— What is needed —
Set down a true copy of the data, with all pictures left out.

— Supplied records —
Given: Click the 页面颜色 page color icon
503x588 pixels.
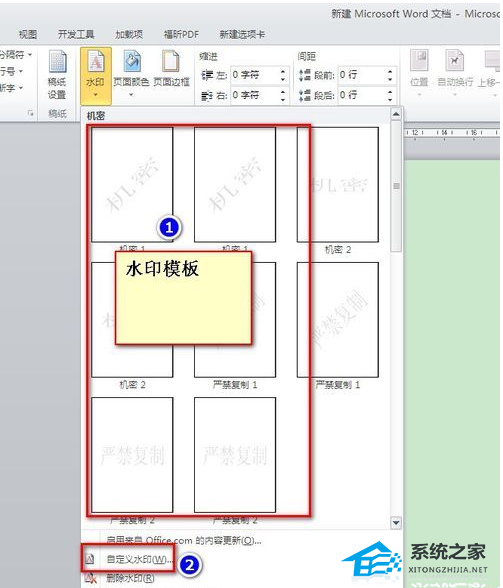Looking at the screenshot, I should click(132, 61).
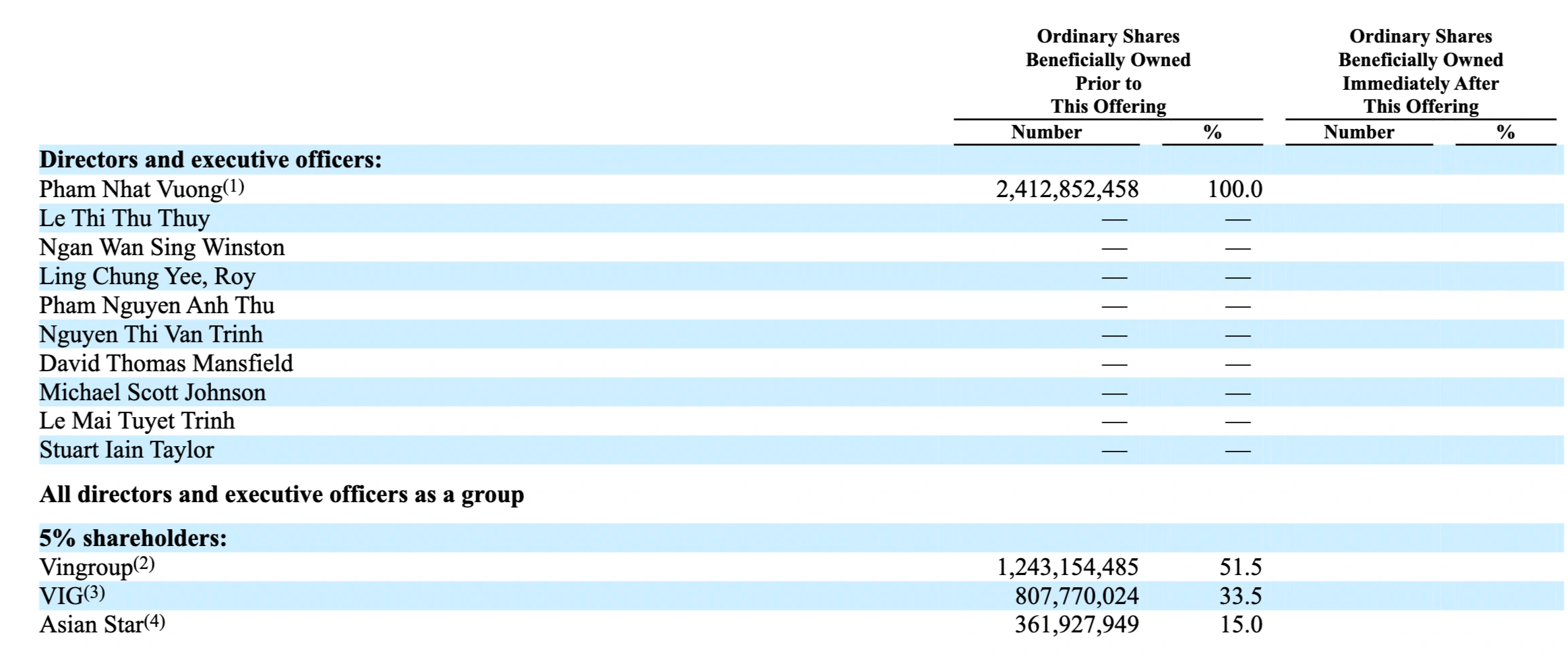Click the "Directors and executive officers:" heading
The image size is (1568, 656).
(210, 160)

— Exercise answer —
Given: Click the 页面颜色 page color icon
503x588 pixels.
Looking at the screenshot, I should click(132, 61).
Click the "Directors and executive officers:" heading
The image size is (1568, 656).
(210, 160)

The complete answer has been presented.